India Inc, however, described the RBI's status quo stance as a "missed opportunity". The finance ministry too has reasons to be unhappy, as the central bank has not heeded to its advice favouring a cut and that the RBI should not be solely guided by inflation.
As regards the impact of the policy on borrowers -- individuals and corporates-- observers feel much would depend on how the banks react to Rajan's advice to them for transmitting the earlier cuts.
While RBI reduced the benchmark policy rate by a total of 75 basis points or 0.75% since January, banks have passed on only 0.3% to borrowers, Rajan said.

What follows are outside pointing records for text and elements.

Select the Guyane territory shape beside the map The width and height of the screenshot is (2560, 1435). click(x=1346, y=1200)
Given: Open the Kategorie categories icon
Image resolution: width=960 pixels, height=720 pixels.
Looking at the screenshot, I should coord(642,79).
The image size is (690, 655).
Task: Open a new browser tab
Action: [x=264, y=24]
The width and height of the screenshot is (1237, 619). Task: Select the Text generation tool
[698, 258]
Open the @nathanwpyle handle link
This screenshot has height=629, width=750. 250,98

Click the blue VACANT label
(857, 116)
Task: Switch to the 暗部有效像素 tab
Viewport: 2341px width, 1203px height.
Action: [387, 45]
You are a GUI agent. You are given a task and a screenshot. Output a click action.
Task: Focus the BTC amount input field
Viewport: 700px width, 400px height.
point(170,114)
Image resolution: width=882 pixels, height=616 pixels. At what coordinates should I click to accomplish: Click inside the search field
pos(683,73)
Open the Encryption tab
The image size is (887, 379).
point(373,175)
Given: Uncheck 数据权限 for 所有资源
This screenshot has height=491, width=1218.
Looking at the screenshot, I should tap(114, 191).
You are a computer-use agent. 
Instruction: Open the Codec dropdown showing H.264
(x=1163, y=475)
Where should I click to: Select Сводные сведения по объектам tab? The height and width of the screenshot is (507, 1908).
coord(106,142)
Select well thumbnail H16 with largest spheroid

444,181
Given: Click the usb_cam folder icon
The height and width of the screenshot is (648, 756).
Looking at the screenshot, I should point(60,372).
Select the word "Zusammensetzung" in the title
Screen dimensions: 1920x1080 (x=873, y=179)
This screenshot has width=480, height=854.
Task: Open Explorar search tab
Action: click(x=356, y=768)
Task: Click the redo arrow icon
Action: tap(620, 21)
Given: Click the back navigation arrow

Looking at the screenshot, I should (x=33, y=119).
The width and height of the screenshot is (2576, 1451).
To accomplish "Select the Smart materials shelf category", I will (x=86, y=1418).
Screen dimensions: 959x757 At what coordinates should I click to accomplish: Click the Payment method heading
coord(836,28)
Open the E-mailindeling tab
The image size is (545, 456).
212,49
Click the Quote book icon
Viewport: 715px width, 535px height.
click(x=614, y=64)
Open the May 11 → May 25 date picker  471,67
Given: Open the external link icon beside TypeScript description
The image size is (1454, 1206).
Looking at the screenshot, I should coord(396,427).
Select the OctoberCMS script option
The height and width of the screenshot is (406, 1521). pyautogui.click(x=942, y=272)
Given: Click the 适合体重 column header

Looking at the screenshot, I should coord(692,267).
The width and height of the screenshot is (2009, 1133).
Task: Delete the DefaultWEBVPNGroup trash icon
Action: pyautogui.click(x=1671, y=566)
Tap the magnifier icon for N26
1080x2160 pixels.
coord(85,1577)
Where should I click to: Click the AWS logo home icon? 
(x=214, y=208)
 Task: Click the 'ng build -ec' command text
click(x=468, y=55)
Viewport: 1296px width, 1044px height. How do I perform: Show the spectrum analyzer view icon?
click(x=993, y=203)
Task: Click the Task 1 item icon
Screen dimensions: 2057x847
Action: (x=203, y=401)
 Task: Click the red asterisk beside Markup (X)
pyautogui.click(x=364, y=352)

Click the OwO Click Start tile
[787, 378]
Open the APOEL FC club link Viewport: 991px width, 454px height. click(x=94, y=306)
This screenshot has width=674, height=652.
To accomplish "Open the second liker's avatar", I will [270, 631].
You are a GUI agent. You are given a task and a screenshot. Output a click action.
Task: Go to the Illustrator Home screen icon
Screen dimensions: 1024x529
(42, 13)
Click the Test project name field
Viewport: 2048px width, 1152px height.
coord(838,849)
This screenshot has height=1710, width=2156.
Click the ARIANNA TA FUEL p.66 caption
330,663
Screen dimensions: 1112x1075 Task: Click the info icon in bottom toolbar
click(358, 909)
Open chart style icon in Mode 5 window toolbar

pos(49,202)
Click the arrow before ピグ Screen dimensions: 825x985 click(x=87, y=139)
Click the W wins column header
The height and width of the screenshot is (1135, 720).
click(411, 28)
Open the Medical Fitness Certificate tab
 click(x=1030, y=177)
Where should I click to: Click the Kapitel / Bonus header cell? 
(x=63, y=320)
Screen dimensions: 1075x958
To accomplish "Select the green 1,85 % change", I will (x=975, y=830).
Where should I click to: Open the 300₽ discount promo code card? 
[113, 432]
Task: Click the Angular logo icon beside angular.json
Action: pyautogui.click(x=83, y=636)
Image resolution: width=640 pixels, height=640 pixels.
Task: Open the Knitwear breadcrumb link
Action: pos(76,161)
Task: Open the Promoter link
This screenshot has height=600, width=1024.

Although bankers did not give any firm commitment of a rate cut in the immediate future, they did promise to look into such a possibility.
In her comments on the RBI policy, ICICI Bank managing director and CEO Chanda Kochhar said: "I expect to see easing of rates over a period of time as further transmission of accommodative monetary policy takes place. Inflation is within the targeted range and should this trend sustain, we could see further policy rate action as well."
Expressing similar opinion, State Bank of India (SBI) managing director (corporate banking) P Pradeep Kumar said: "We are continuously looking at our cost of deposits. Whenever it shows a downward trajectory, we will have a relook at it. I don't think I will be able to give a commitment whether it is before September 29."
Bank of Baroda (BoB) Executive Director KV Ramamoorthy opined, "we are definitely bound to pass it (rate cut) on. We are very important market player and any cut in our base rate will only make us more competitive in fact, when the real demand goes up."
During his customary press conference, Rajan sought to defuse the controversy over the issue of curtailing the veto power of RBI governor to set interest rates saying it would be better for the monetary policy committee (MPC) to decide benchmark rates rather than one individual.
He added that while the details of the monetary policy committee would have to be ironed out, "there are no differences between the RBI and government" in this matter.
The revised draft of Indian Financial Code (IFC), as released by finance ministry last month, had suggested doing away with this veto power and wants the seven-member MPC to take decisions by a majority vote.
Of the seven members of the MPC, four would be government nominees and rest from the RBI.